A shrill warble. Lily grabs the phone
before I can.
‘Yes! No! Yes!’ She responds chirpily,
with lots of chummy laughter, pointing all the while at the phone and shaking
her head to indicate that she has not a clue who she’s talking to. I take over.
‘Hello?’
‘Liza, sweetheart! It’s me! It’s me! I’m back!’
‘Cousin Claude!’ I cry. Honestly, Lily.
It’s Cousin Claude! Back from her Late-Onset Gap Year in my old stomping
ground, South-East Asia. Claude is short for Claudette, which isn’t actually
her name at all. She used to be called Jane, but at drama school restyled
herself after Claudette Colbert. (Her best friends are Marlene and Clark.) ‘How
are you?’ I gush. ‘How was it?’
‘I loved it to pieces! Didn’t you get any
of my emails, because I sent hundreds and loads and you told me to take my
laptop and of course I didn’t, so I spent my whole time going in and out of
internet cafes and it’s so pigging hot, especially in Cambodia, not so bad in
Hanoi…’
I squeeze the phone between my shoulder
and ear while I attempt to make myself another coffee. The phone promptly jumps
out and does a double-flip onto the floor.
‘…and you’d write these long enormous
emails and you’d go ping and you’d lose them,’ it’s saying as I pick it up. ‘...So
you’d just think well, I’ll have to go and have a swim. Now I want to hear all
about you. How is Lilybell enjoying school?’
‘She’s loving it, to the extent that
she never wants to come.’
‘Well, sweetheart, that’s sort of
fabulous, it means you’re free and you can get on with your own thing.’
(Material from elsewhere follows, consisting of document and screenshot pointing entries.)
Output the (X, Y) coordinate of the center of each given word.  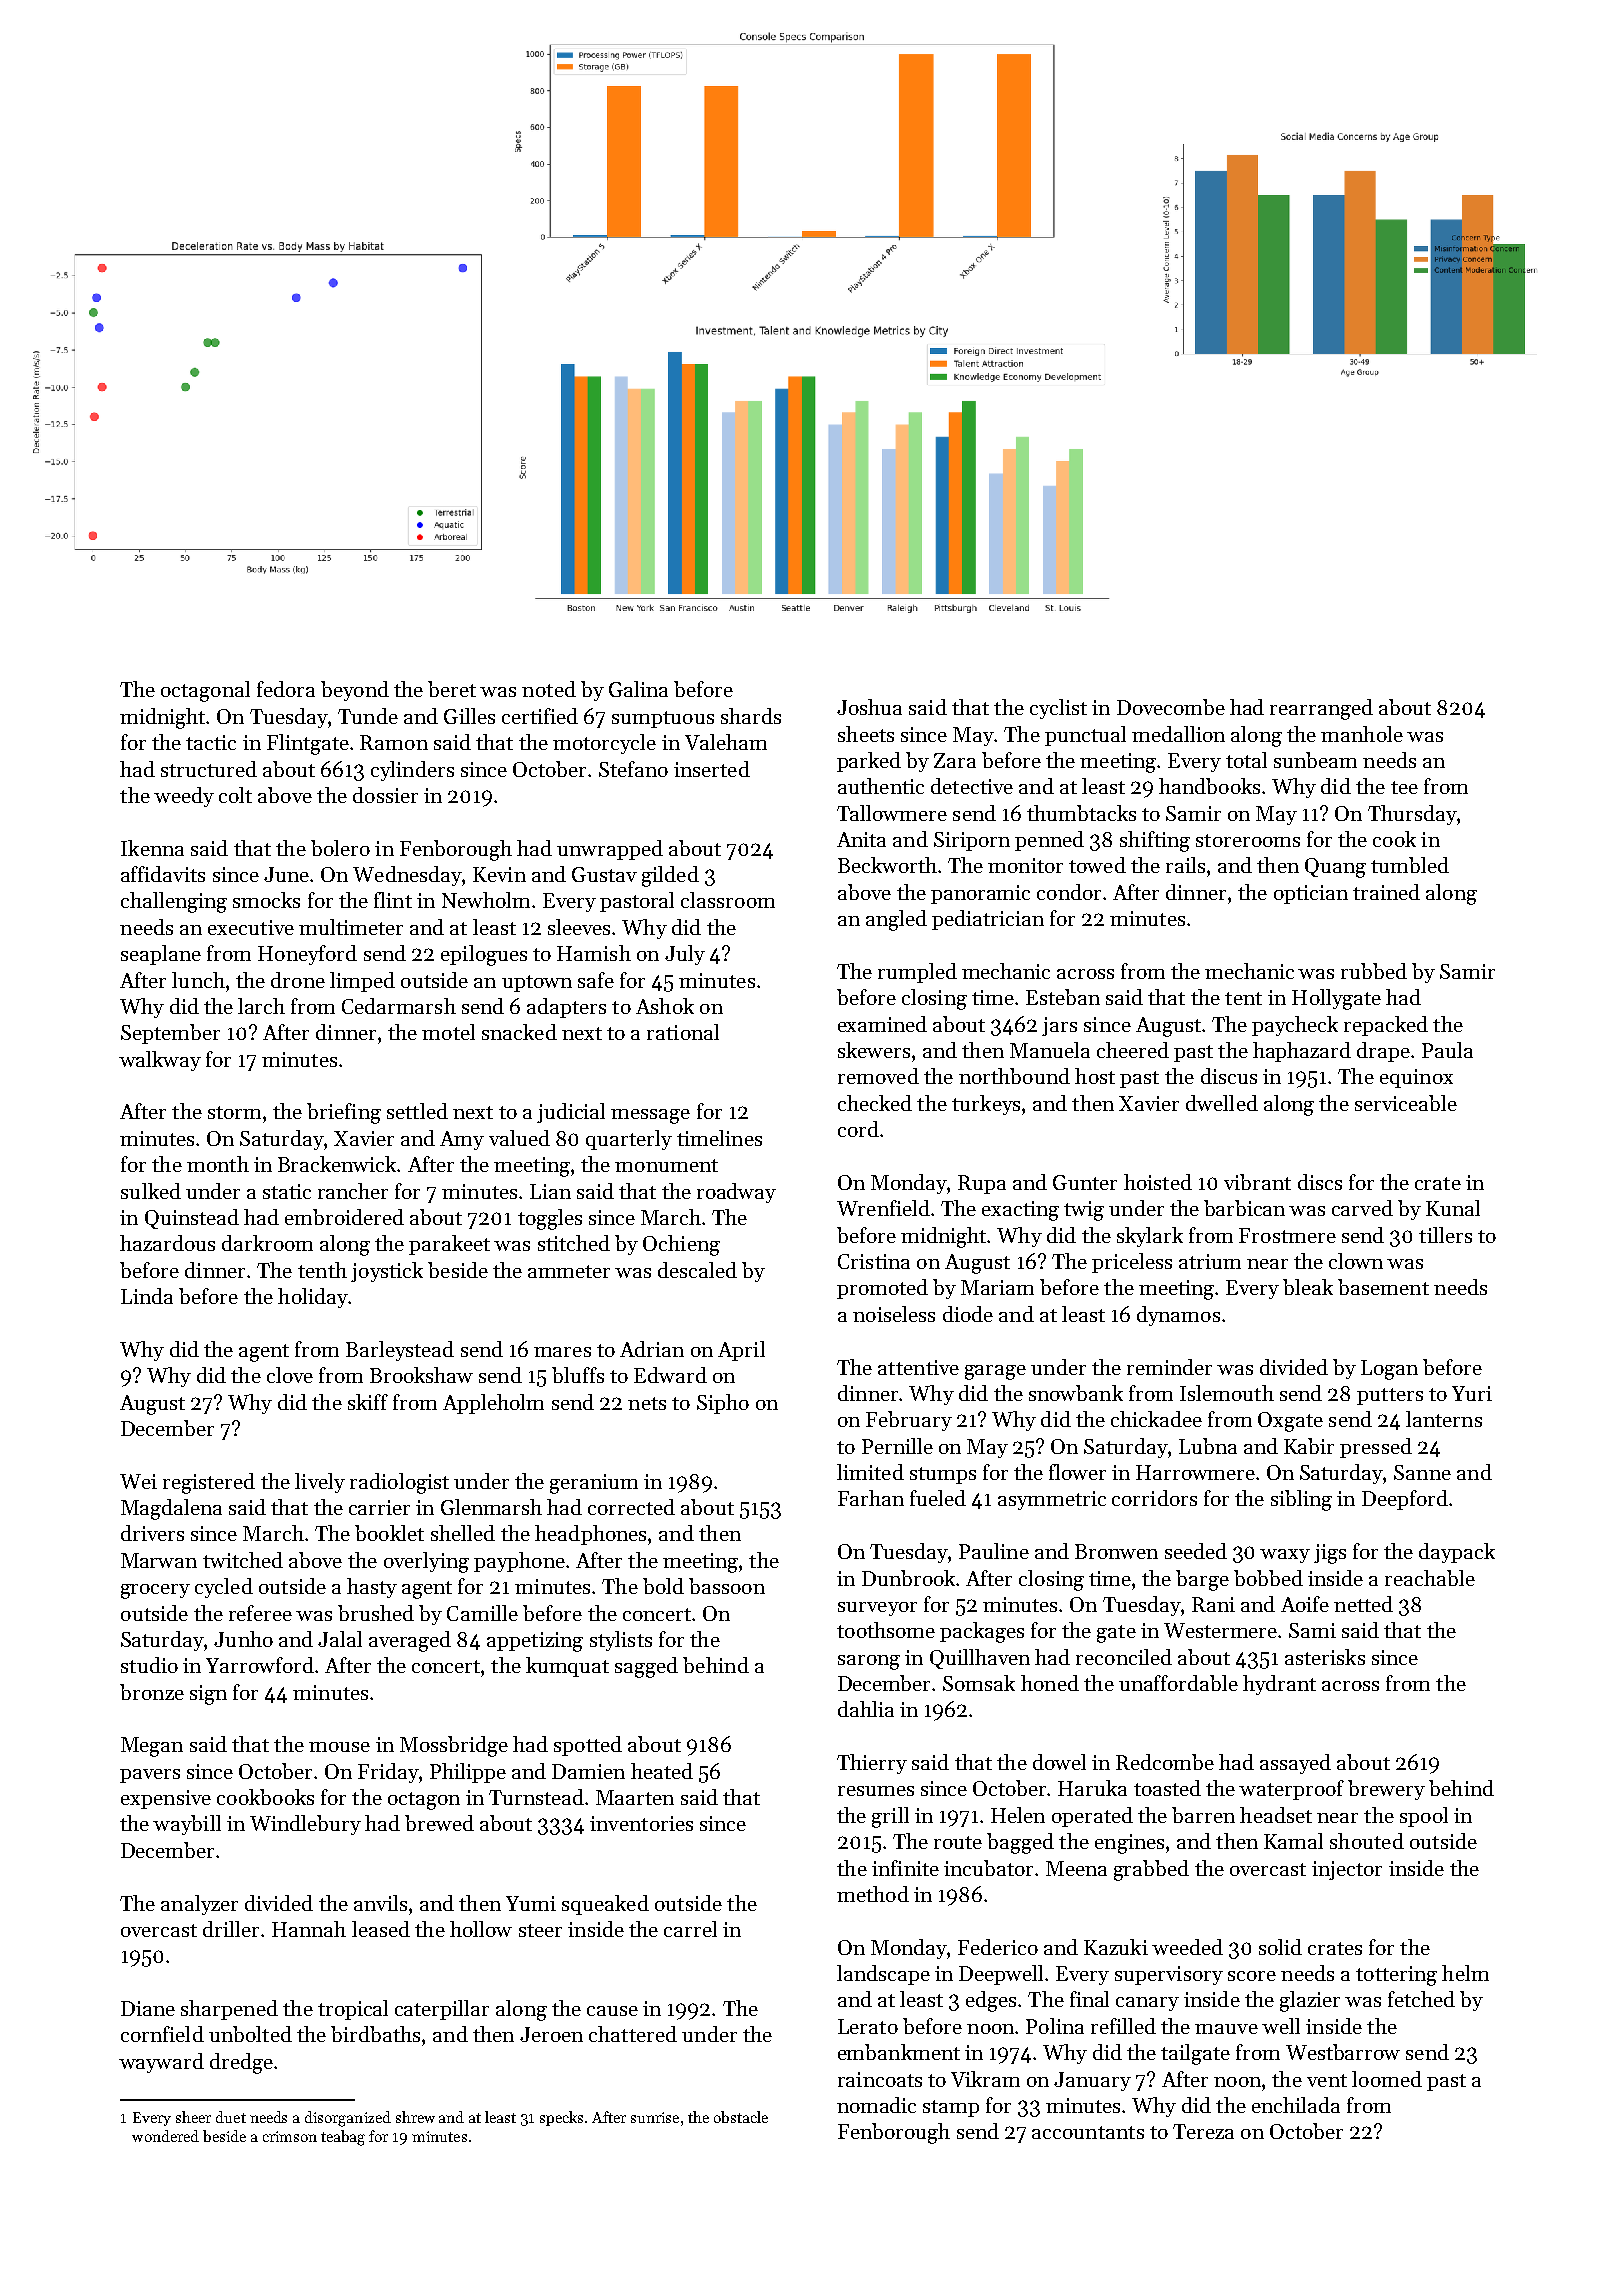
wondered (165, 2136)
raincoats (880, 2079)
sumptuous (663, 719)
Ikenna (152, 848)
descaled (697, 1270)
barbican (1244, 1208)
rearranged (1321, 709)
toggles (550, 1219)
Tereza (1203, 2131)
‘Yes, well, speaking of which, I’m trying to write my profile for this horrible
online dating thing.’
‘Thank God I’m back! The time is right!’
‘But I cannot work out what to say.’
‘May I say, all these multiple choice
things are sort of hopeless. It’s like we all put on our CVs for Spotlight, I
can skydive, I can fence, I can ride, when we’ve all got vertigo and never been
near a horse in our lives.’
‘Exactly – I’ve ticked motor-racing and
all sorts of interests I’m not interested in. But it wants me to write an essay
about myself for my profile…’
‘Which website are you using? Because
the best one I found was Meetmymate.com. A very nice class of man on that site,
if I may say. And what’s sort of fabulous about it is, you don’t have to do
your own write-up – your mate does it. I’ll do yours, sweetheart! Then I can
tell everybody how fabulous you are. So much better having somebody else
blowing your trumpet, I always feel.’
While Claude is talking, I email her my
shortlisted profile photos for her approval.
‘You can add your own bit at the bottom,’
she’s saying. ‘Marlene did mine, and then I’d look to see who I liked and I’d
rewrite my bit at the bottom to suit them. I was changing it all the time. Oh
and I said I like people who are spur of the moment. Ritz one day, fish and
chips the next. Fun, entertainment. Otherwise I get too bored. And that’s the
same for you too.’
Yes it is! No wonder I’m drifting
around. I’m bored. No travel. No fun. No entertainment. Straitened on the
cocktail front. ‘OK, Ritz, fish and chips,’ I’m scribbling furiously with a
pencil stub on the back of a Saga envelope. ‘What about Lily? Should I confess
to having her?’
‘Of course, and say you’re absolutely
devoted to her.’
‘I thought men wanted you to be
absolutely devoted to them.’
‘Well that’s true, but you can say she’s
happily ensconsed at school. The cardinal rule is don’t be needy. Read your bit
with a fine toothcomb for any shred of neediness. Right, sweetheart, I’m off to write you a
fabulous recommendation. Thank God I’m back!’
She calls back within minutes. ‘No, no, no, no! The first photo, you look like a
hippy, far too ethnic. And the second! Rich bitch. Everyone can see that’s The
Peak in the background. No, Liza, you want to have one done specially with a
nice blank background. Get Lily to take it.’